> _Your goal_
Among the entries that follow, the required portion opens with the line containing "Screen dimensions: 330x249" and closes with the line containing "the 独享普惠版 discount". Give that portion again exactly, and nothing else.

> _Raw data_
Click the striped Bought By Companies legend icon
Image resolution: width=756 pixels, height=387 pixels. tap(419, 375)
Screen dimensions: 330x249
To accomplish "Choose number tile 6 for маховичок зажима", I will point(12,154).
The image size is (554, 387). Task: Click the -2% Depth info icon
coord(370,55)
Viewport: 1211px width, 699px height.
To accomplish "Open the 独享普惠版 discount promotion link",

--

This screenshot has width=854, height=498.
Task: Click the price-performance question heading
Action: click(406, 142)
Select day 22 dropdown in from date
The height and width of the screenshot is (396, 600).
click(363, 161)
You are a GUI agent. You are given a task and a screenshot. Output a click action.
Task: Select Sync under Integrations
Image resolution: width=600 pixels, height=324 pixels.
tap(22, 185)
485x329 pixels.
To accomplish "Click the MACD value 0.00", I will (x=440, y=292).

> _Result of the exercise_
Screen dimensions: 330x249
To accomplish "Choose number tile 6 for маховичок зажима", I will point(12,154).
The image size is (554, 387). Task: Click the -2% Depth info icon
coord(370,55)
Viewport: 1211px width, 699px height.
To accomplish "Open the 独享普惠版 discount promotion link",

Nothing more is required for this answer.